Isoosmolar riboflavin 0.1% solution is generated by diluting vitamin B2-riboflavin-5-phosphate 0.5% (G. Streuli & Co. AG) with dextran T500 20% (Roth AG) (402.7 mOsmol/L). The solution is protected from light and used within 2 hours. Hypoosmolar riboflavin 0.1% solution is generated by diluting vitamin B2-riboflavin-5-phosphate 0.5% with physiological salt solution (sodium chloride 0.9% solution, B. Braun Medical AG) (310 mOsmol/L). Hypoosmolar riboflavin solution does not contain dextran T500. It is protected from light and used within 2 hours.

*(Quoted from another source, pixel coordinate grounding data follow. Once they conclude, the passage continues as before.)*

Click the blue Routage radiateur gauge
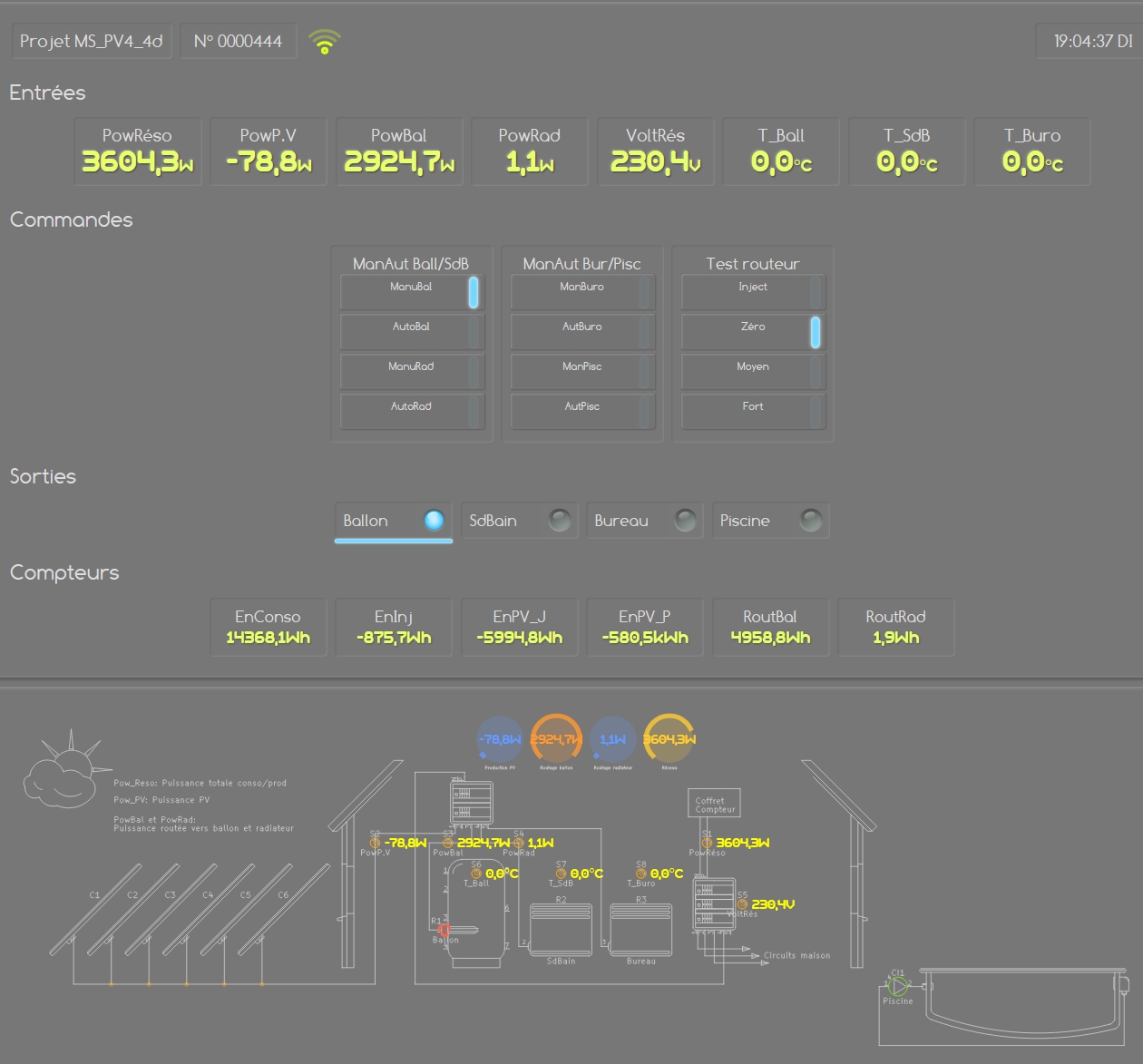Viewport: 1143px width, 1064px height. [x=612, y=740]
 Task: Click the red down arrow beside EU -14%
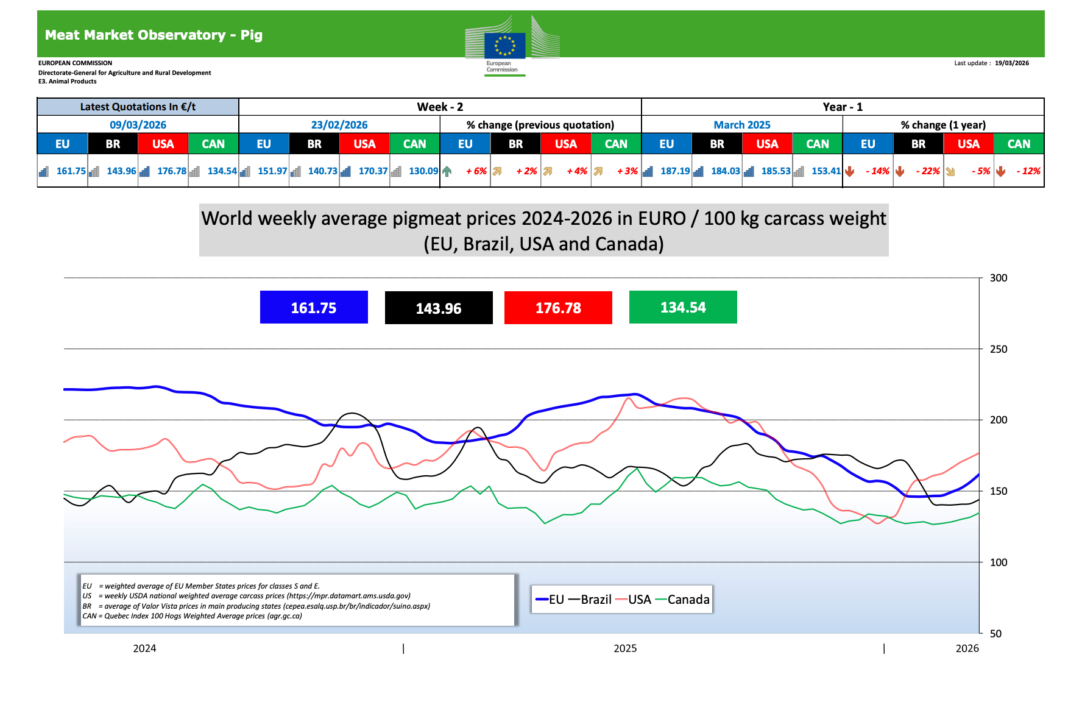tap(849, 171)
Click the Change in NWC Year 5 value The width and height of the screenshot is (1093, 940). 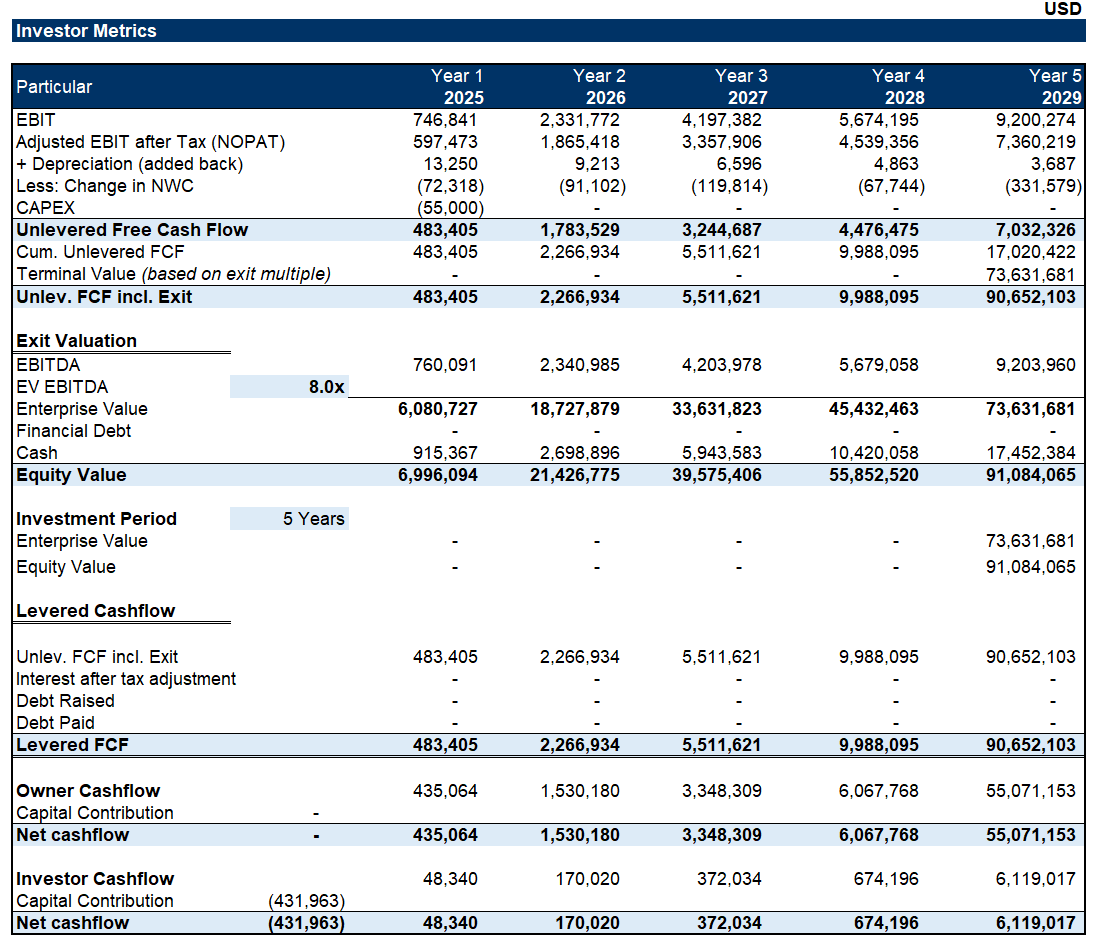click(x=1039, y=186)
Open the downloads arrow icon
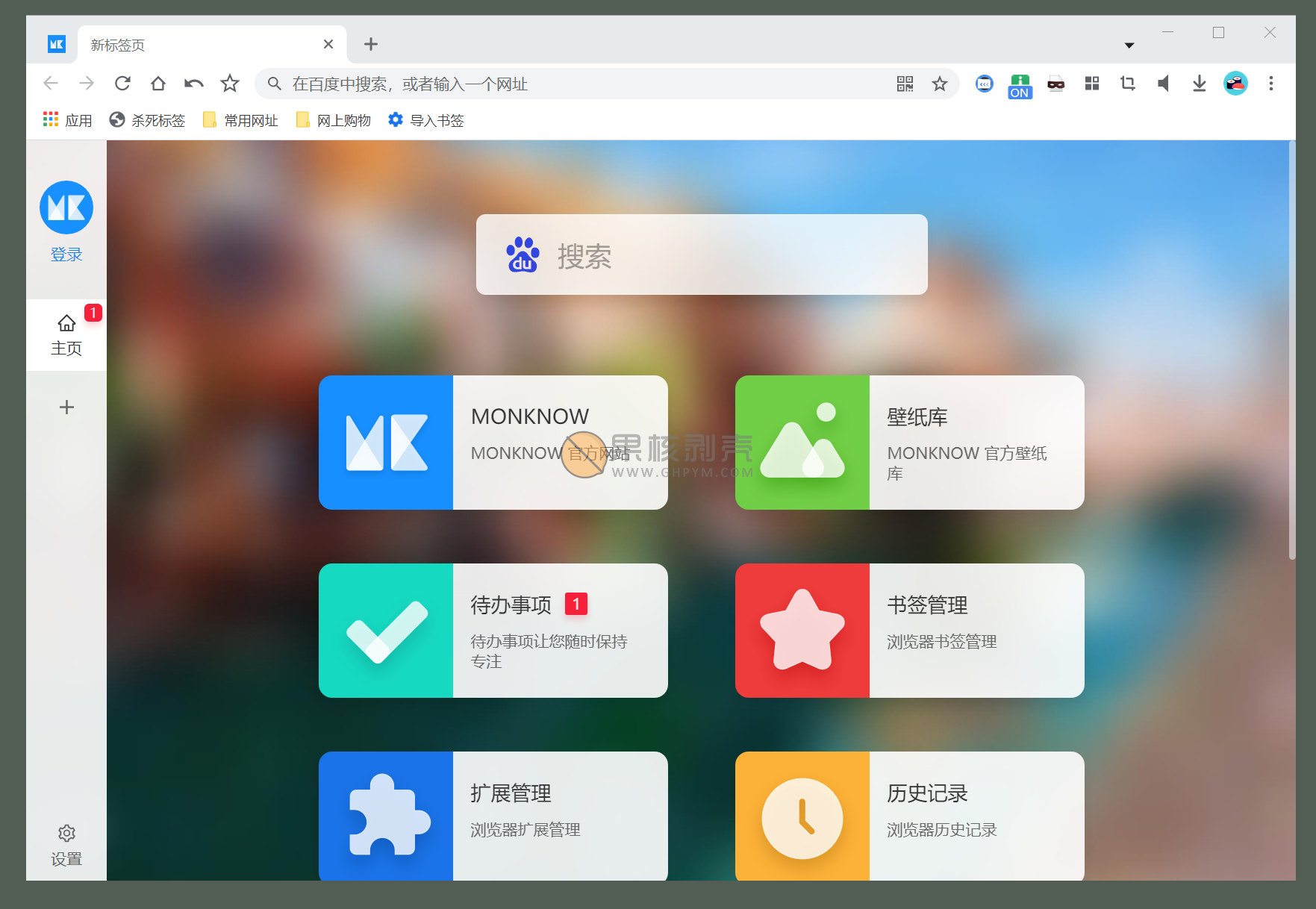Viewport: 1316px width, 909px height. (x=1199, y=84)
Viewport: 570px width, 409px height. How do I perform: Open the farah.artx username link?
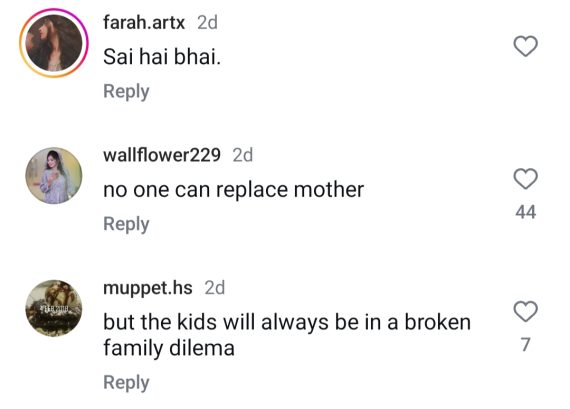click(x=144, y=23)
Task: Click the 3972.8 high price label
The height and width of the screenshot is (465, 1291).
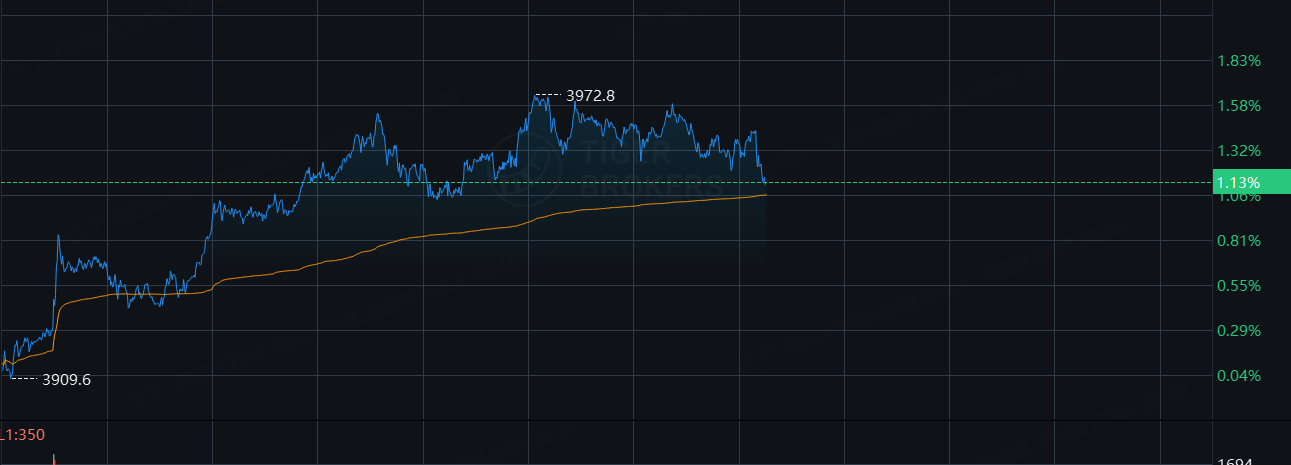Action: pyautogui.click(x=590, y=96)
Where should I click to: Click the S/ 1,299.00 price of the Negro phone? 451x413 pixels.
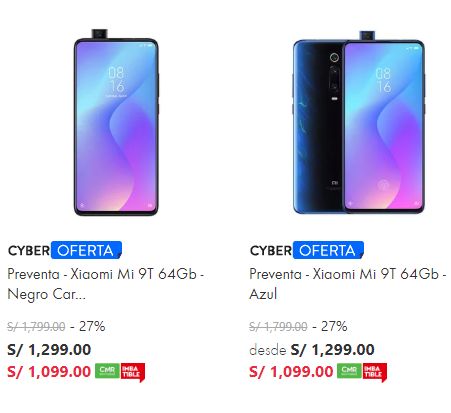(x=49, y=350)
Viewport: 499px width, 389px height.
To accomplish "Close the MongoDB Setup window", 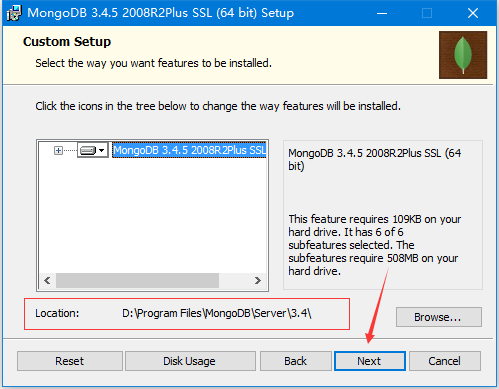I will click(x=473, y=13).
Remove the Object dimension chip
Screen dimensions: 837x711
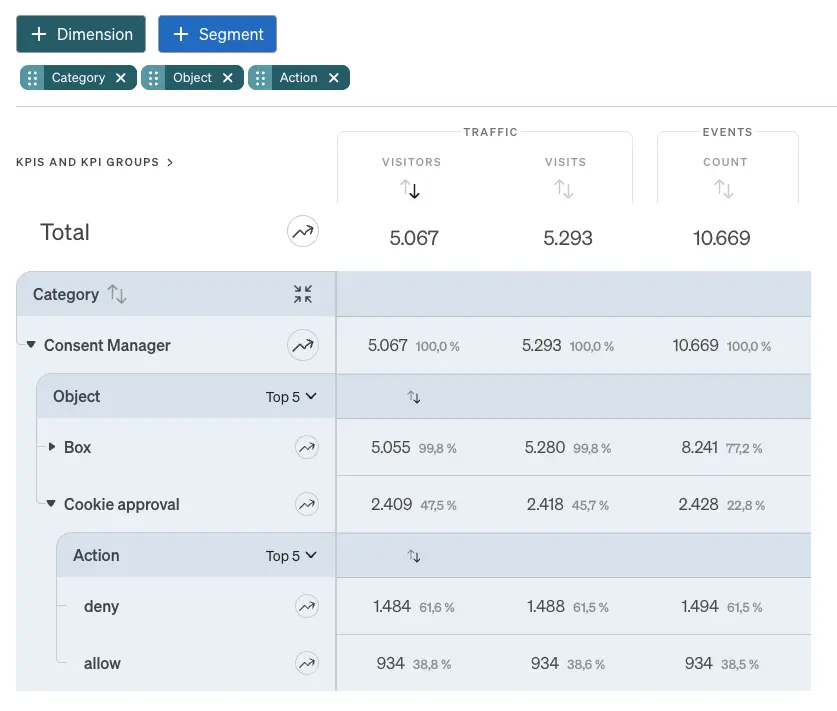228,78
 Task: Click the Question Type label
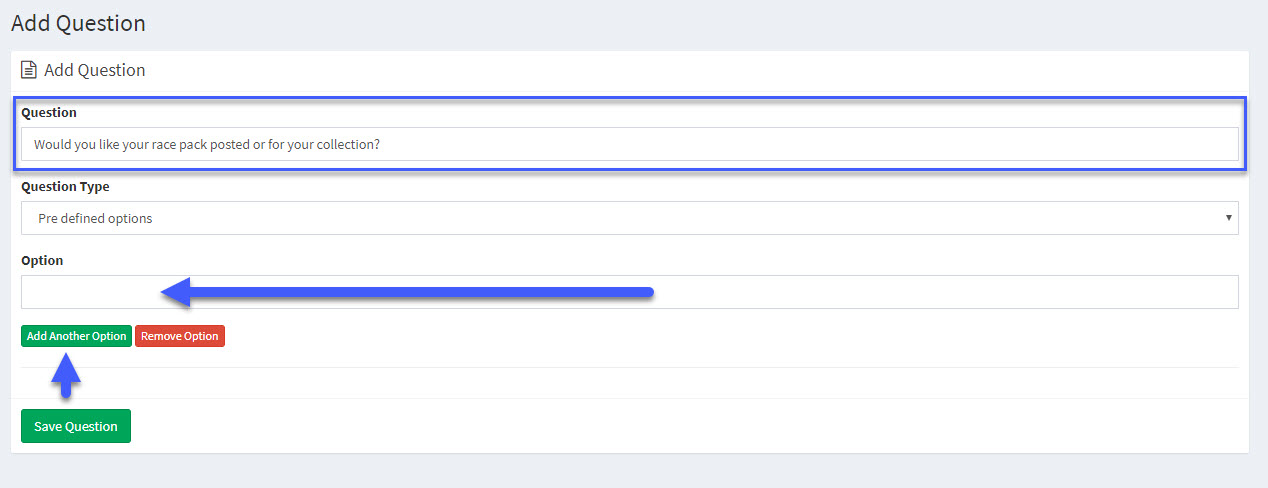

After 9.0 mm of the corneal epithelium is abraded, isoosmolar riboflavin 0.1% solution with dextran T500 is applied to the cornea every 3 minutes for 30 minutes. After 30 minutes, ultrasound pachymetry (5 repetitive measurements) is performed on the deepithelialized cornea at approximately the thinnest point. Hypoosmolar riboflavin is applied every 20 seconds for 5 more minutes, and the corneal thickness is checked by ultrasound pachymetry again. Hypoosmolar riboflavin solution is again administered until the minimal corneal thickness reaches 400 μm. Successful penetration of riboflavin through the cornea is ensured by visualization of riboflavin in the anterior chamber by slitlamp biomicroscopy (using blue light).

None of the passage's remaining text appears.